▶ _WHAT TO DO_
What is the number of lines below that contain the string "computer"? Give it and nothing else.

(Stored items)
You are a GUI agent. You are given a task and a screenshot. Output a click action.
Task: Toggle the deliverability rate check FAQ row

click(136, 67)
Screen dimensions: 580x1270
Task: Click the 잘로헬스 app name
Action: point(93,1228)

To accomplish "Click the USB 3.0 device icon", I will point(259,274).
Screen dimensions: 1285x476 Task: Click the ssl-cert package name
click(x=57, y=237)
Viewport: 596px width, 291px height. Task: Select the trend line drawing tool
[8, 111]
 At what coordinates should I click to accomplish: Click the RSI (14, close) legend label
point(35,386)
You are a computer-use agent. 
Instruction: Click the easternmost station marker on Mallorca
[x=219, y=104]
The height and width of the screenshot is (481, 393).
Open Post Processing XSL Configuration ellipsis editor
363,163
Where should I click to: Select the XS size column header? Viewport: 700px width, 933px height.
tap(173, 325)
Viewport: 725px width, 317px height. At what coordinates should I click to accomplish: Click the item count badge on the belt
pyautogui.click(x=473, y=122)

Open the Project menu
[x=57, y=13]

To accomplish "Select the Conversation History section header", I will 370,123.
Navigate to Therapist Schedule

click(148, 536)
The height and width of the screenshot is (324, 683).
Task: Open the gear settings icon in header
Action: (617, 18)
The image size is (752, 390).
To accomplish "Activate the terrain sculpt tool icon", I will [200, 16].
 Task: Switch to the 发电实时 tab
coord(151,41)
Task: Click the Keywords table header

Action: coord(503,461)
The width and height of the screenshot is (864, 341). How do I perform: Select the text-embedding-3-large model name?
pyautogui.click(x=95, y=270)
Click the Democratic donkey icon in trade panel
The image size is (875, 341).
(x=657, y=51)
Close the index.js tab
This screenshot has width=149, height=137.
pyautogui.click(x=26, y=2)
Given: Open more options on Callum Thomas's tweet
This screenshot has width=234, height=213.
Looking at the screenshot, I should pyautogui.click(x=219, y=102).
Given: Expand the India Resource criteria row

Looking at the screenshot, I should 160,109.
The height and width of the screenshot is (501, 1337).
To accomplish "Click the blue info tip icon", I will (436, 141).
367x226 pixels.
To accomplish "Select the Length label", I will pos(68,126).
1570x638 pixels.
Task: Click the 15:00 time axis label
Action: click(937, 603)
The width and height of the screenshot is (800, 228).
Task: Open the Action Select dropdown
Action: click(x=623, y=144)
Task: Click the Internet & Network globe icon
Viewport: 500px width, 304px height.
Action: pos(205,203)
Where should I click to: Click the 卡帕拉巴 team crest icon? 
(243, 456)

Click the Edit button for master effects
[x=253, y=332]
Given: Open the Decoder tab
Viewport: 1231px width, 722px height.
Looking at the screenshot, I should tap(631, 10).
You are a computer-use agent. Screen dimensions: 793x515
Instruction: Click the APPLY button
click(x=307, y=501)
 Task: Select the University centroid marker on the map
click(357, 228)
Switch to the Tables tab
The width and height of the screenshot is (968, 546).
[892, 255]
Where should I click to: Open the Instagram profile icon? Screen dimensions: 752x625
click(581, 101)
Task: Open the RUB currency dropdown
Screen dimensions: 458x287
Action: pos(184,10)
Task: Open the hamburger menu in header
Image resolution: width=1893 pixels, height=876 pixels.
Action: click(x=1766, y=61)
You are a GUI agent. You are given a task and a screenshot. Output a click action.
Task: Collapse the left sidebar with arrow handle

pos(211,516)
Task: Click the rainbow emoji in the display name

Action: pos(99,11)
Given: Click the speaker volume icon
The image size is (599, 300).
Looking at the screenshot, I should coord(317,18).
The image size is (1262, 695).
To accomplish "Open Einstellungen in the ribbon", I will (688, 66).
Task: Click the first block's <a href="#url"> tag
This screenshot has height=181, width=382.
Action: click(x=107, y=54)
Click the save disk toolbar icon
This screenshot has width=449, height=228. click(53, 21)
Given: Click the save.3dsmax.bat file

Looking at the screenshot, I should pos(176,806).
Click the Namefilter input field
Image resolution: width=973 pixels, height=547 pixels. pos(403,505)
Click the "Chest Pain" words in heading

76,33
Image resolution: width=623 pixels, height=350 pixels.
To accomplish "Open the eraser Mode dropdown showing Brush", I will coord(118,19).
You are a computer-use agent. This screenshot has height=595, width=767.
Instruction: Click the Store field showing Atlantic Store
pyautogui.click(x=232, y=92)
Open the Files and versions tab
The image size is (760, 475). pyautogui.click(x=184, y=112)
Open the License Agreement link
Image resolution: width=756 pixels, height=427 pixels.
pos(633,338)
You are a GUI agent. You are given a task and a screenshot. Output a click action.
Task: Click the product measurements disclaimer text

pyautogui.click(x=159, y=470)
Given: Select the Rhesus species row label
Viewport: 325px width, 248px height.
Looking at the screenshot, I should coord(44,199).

▶ _REPLY TO THE TASK_
3